◆ To be done
Starting at the line containing "Describe the element at coordinates (795, 307)" and ending at the line containing "(923, 171).", rewrite the data with "Identify the location of" changed to "Find the position of" and nothing else altered.

+-------+

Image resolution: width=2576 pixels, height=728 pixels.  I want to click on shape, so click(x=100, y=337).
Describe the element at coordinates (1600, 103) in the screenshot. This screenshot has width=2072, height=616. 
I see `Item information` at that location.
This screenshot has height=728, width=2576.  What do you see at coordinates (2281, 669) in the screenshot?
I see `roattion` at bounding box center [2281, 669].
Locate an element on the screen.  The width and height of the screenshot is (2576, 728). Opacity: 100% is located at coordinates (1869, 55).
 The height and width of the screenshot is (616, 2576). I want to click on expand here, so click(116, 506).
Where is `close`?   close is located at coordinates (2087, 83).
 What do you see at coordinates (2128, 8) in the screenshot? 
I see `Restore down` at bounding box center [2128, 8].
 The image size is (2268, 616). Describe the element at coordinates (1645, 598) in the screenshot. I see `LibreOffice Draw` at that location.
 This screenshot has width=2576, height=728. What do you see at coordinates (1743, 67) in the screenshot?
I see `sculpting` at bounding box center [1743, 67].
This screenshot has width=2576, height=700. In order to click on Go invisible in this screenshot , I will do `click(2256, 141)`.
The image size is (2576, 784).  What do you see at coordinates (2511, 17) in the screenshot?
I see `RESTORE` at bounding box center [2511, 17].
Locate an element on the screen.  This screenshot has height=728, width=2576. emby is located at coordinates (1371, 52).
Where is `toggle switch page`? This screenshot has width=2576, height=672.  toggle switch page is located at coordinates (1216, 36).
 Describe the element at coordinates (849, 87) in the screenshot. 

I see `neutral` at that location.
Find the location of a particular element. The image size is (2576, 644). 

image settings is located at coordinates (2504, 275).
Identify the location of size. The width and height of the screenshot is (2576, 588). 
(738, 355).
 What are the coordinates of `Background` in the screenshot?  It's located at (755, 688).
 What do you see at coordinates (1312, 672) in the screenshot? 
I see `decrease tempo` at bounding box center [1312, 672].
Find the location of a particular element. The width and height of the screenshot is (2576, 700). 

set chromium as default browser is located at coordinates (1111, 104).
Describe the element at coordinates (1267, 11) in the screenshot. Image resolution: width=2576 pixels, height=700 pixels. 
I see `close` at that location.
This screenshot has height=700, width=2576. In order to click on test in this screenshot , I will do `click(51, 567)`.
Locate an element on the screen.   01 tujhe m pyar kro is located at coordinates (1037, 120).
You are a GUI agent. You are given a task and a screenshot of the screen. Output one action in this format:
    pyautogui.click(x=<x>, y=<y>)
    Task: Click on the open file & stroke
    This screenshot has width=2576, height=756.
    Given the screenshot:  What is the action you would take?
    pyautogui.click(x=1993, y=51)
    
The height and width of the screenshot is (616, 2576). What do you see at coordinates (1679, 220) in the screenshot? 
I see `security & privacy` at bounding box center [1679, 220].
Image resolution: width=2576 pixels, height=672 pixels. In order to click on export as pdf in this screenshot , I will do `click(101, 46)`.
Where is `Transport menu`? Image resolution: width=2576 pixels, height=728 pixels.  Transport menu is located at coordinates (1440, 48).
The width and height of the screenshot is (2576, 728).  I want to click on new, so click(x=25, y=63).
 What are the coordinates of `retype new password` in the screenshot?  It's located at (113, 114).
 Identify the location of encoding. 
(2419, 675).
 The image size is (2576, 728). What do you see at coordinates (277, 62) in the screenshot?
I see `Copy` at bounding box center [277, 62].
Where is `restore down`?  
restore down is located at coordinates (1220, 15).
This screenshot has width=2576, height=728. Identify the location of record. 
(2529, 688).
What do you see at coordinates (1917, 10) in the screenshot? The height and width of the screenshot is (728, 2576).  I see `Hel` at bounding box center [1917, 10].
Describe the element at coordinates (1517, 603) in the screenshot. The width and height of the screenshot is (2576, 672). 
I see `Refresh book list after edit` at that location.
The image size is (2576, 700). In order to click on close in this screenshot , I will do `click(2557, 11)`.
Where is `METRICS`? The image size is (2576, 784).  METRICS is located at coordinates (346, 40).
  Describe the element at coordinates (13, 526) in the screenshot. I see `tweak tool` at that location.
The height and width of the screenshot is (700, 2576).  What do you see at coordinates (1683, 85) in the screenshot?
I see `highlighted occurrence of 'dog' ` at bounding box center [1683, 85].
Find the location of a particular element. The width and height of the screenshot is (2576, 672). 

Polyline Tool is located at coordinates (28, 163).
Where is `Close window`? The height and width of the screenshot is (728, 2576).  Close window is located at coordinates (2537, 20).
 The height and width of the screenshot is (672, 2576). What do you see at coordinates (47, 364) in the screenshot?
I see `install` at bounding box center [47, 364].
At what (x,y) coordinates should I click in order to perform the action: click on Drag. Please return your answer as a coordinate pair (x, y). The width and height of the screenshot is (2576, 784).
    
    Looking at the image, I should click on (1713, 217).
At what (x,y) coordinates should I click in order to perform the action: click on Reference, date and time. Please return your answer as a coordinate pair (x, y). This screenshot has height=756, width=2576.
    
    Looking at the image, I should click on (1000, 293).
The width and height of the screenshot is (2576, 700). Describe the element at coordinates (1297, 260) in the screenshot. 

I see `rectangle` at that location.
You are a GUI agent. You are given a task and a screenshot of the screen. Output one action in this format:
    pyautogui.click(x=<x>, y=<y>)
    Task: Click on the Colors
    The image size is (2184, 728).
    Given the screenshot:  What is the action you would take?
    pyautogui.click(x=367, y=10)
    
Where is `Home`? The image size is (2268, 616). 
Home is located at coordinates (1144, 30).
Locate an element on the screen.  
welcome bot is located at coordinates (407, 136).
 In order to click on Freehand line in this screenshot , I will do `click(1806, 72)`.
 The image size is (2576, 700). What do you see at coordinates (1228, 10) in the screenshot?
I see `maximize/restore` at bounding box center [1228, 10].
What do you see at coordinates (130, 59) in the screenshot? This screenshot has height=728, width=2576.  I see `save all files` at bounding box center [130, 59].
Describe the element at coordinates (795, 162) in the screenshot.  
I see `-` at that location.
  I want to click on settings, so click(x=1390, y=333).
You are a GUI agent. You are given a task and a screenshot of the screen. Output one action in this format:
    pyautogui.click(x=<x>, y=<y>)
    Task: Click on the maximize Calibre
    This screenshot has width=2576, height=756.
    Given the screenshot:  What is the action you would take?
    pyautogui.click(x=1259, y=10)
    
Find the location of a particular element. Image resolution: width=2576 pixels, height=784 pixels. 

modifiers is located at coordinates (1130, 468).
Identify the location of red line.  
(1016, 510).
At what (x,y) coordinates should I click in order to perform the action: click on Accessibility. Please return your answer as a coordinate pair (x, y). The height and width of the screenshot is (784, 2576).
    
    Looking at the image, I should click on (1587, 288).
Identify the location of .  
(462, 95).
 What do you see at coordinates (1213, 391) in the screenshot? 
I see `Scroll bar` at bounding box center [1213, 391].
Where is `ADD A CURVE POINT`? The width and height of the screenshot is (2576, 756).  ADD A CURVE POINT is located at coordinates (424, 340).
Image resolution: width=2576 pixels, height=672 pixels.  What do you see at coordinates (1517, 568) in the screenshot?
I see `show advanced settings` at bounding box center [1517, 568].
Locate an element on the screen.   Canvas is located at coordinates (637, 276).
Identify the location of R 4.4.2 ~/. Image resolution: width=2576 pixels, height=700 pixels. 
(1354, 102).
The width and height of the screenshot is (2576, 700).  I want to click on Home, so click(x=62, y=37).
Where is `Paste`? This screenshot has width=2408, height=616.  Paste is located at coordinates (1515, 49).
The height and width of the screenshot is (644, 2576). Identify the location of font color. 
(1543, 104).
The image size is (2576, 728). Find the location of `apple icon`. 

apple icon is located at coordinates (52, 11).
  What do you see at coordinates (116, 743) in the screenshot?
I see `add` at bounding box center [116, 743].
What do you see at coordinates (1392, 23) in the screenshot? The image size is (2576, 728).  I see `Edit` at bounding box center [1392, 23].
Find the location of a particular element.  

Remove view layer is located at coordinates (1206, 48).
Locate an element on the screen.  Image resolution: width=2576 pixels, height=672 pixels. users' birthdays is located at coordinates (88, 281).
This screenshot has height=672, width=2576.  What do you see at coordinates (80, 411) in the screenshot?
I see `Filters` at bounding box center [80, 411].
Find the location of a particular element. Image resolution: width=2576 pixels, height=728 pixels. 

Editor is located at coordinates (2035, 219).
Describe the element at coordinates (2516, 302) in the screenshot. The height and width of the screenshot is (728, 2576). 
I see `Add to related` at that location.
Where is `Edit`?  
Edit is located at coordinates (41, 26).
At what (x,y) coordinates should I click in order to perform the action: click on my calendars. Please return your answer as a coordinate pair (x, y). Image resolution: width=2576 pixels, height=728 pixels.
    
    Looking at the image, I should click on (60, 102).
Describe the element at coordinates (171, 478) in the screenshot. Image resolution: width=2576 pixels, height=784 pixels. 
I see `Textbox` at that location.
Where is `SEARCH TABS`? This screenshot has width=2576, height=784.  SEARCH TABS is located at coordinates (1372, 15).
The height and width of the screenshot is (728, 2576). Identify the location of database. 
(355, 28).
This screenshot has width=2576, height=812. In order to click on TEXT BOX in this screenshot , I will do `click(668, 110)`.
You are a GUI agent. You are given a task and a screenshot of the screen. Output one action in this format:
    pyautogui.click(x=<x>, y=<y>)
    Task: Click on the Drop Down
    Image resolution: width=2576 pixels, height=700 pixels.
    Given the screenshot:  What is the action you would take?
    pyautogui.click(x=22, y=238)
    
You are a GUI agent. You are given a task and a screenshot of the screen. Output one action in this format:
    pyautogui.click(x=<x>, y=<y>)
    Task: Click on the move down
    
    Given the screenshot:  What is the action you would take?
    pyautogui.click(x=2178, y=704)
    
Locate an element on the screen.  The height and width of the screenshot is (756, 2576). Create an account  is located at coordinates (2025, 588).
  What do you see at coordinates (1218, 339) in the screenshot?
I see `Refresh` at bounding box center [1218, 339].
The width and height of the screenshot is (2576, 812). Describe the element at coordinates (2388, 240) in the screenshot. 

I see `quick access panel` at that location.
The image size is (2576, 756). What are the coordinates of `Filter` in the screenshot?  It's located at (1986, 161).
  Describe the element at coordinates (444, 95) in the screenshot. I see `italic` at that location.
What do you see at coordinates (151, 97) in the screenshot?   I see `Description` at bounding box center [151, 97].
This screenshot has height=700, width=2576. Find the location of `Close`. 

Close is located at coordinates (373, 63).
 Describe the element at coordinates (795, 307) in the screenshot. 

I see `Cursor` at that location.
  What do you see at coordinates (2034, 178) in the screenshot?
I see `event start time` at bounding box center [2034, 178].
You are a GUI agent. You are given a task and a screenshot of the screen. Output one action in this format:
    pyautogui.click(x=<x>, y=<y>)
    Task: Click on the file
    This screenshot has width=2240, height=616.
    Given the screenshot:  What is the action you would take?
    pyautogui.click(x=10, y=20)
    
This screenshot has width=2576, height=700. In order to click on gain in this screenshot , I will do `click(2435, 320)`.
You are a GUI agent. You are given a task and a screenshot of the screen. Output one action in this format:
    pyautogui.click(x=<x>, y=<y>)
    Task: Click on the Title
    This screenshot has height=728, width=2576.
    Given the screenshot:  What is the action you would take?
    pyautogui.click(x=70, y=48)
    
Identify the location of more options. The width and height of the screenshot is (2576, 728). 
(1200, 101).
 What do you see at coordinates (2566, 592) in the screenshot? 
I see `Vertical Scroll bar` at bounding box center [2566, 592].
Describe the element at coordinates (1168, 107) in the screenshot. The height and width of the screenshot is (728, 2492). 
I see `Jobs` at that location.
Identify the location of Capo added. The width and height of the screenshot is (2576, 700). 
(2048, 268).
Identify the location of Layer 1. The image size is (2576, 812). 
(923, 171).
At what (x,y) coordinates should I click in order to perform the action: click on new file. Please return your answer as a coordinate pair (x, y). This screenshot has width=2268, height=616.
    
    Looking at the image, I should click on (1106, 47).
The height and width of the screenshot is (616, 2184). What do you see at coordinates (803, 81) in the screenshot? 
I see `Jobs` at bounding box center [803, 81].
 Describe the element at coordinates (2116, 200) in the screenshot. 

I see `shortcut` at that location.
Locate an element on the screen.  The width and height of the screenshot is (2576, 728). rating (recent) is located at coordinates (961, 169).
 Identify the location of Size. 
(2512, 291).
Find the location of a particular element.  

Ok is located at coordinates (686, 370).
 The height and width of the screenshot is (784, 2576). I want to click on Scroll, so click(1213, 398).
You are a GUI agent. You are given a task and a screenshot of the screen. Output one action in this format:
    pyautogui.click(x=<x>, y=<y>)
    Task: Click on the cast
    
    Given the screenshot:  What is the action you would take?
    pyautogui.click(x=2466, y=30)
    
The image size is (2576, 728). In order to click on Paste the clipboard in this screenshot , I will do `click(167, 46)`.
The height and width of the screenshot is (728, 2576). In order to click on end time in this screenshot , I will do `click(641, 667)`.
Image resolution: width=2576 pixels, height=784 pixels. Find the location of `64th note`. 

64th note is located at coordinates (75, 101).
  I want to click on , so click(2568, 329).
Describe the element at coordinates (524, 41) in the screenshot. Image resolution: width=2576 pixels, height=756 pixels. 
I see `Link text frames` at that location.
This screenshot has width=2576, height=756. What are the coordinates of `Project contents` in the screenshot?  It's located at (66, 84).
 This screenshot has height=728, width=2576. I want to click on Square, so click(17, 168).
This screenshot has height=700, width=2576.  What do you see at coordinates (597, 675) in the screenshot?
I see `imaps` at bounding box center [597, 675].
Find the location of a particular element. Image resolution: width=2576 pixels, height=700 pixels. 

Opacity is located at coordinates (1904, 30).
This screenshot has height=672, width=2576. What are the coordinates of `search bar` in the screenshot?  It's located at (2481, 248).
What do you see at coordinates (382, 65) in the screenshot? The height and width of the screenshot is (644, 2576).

+-------+

◆ Response for this exercise
 Describe the element at coordinates (795, 307) in the screenshot. 

I see `Cursor` at that location.
  What do you see at coordinates (2034, 178) in the screenshot?
I see `event start time` at bounding box center [2034, 178].
You are a GUI agent. You are given a task and a screenshot of the screen. Output one action in this format:
    pyautogui.click(x=<x>, y=<y>)
    Task: Click on the file
    This screenshot has width=2240, height=616.
    Given the screenshot:  What is the action you would take?
    pyautogui.click(x=10, y=20)
    
This screenshot has width=2576, height=700. In order to click on gain in this screenshot , I will do `click(2435, 320)`.
You are a GUI agent. You are given a task and a screenshot of the screen. Output one action in this format:
    pyautogui.click(x=<x>, y=<y>)
    Task: Click on the Title
    This screenshot has height=728, width=2576.
    Given the screenshot:  What is the action you would take?
    pyautogui.click(x=70, y=48)
    
Find the position of more options. The width and height of the screenshot is (2576, 728). 
(1200, 101).
 What do you see at coordinates (2566, 592) in the screenshot? 
I see `Vertical Scroll bar` at bounding box center [2566, 592].
Describe the element at coordinates (1168, 107) in the screenshot. The height and width of the screenshot is (728, 2492). 
I see `Jobs` at that location.
Find the position of Capo added. The width and height of the screenshot is (2576, 700). 
(2048, 268).
Find the position of Layer 1. The image size is (2576, 812). 
(923, 171).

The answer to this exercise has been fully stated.